We all know that finding workers to serve as truck drivers and diesel technicians is critical to keeping the motor industry moving. Indeed, fleets can buy top-flight trucks and build ultra-modern repair shops and freight terminals, but without workers, no cargo will move.

What’s interesting to note, though, is that this need for “talent” as it were is forcing businesses of all stripes to change how and where they locate their operations. Like trucking, many other industries are discovering that without the right kinds of workers, they simply can’t do business.

A new white paper from the commercial real estate firm CBRE Group, Inc., shows how this need for workers is altering a lot of time-honored practices as the age-old adage “location, location, location” is now being replaced with “talent, talent, talent” as the primary driver behind real estate decision-making.

According to the paper, the first in a CBRE Thought Leadership series on workplace performance, “talent availability” is now becoming a major criterion when it came to selecting a market for workplace location.

This “lead-with-labor” approach allows companies to maximize talent recruitment, while also achieving potential cost savings by locating in secondary markets where real estate costs are lower, and where talent is “clustering,” noted Kristin Sexton, managing director of labor analytics for CBRE.

“If an organization is able to create a business strategy based on where it needs talent, possibly relocating certain operations to secondary markets, they can reduce both real estate costs and the labor costs compared to major markets,” she said.

“While many companies still prefer to locate in gateway cities for client access, proximity to suppliers and major transit options, many of these markets are already tapped in terms of labor and many of our clients are asking what lies beyond, what is the next tier of markets in which to find talent,” added Mark Seeley, CBRE’s senior vice president of labor analytics.

Moreover, given the reduced competition, such markets allow strong companies to become the clear “preferred employer,” he noted.

At the core of this “war for talent” are millennials, Seeley pointed out, as companies across all industries strive to create workplace environments that attract this critical, yet “still somewhat perplexing,” next generation of talent.

While conventional wisdom suggests that millennials are obsessed with living and working in the center of big cities, a recent global survey of more than 13,000 millennials commissioned by CBRE showed that three-quarters of employed millennials work in large towns or cities, split two-to-one in favor of central rather than suburban locations.

The vast majority of those remaining millennials still work in small- or medium-sized towns, the firm found.

Further, when asked to rate each type of location according to its appeal as a place to work, the millennials surveyed said they preferred central city locations—but not overwhelmingly, as suburban and small- to medium-sized towns ranked a close second with 55% saying they find these markets “fairly” or “very” appealing.

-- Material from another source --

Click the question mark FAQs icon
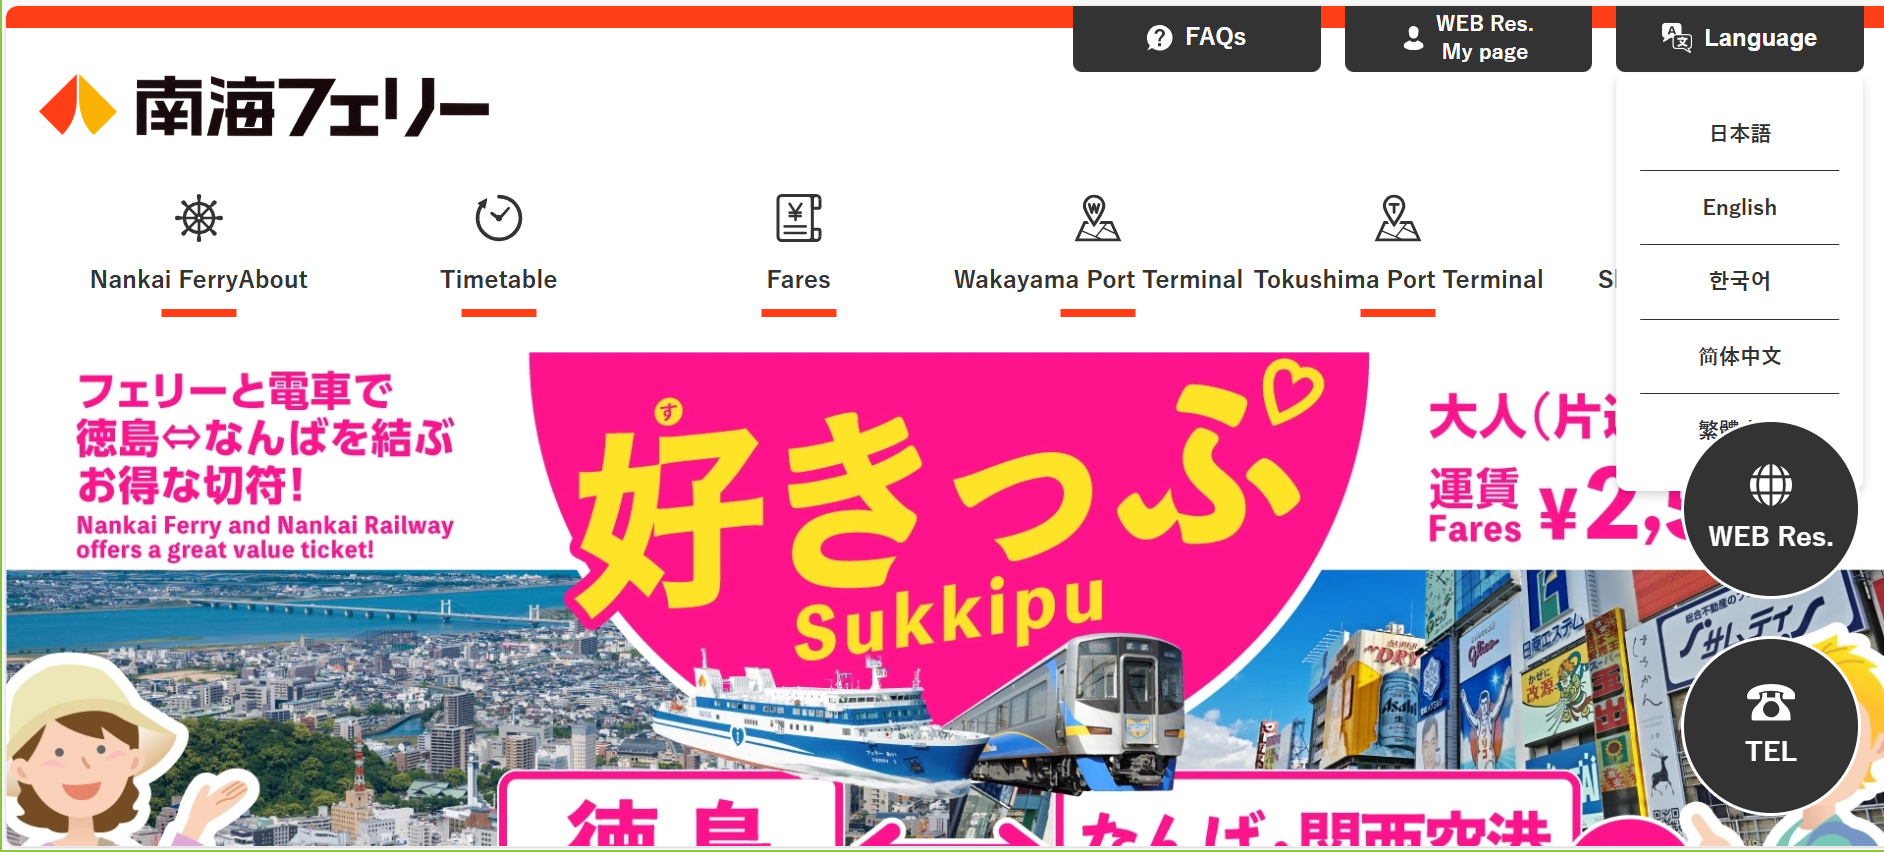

Even a third of millennials would be happy working in a business park or campus setting, and over a quarter find a rural location appealing, according to Christopher Perri, senior managing director of CBRE’s global workplace solutions business.

“It’s about cost, community and cultural values,” he explained. “As young tech leaders and other millennials transition into family-oriented phases of their lives, there’s going to be more of a need to get out of the city and find alternative locations where they can still have the ‘cool factor’ but at a manageable cost profile and in a place where they want to raise their kids.”

Does this offer an opportunity for trucking? Maybe, especially since according to the American Trucking Associations (ATA) annual Freight Forecast, overall freight tonnage will grow a total of 35% between 2016 and 2027, with freight moved by trucks growing slightly less at 27% during that time period.

Specific to trucking, TL volumes will grow 2% annually between 2016 and 2022 and 1.6% per year after that until 2027, according to ATA’s projections, while LTL volumes will grow 3% per year through 2022 and 2.8% from 2023 to 2027.

Private carrier freight volumes will grow 2.3% annually until 2022 and 2.1% each year over the next five years, the trade group noted.

So the business will be there and trucking will need freight “hubs” throughout the U.S. to manage it – especially in more rural areas, which, apparently, seems to be more appealing to millennials.

Could this trend, then, help the industry raise its profile among younger workers? We’ll see.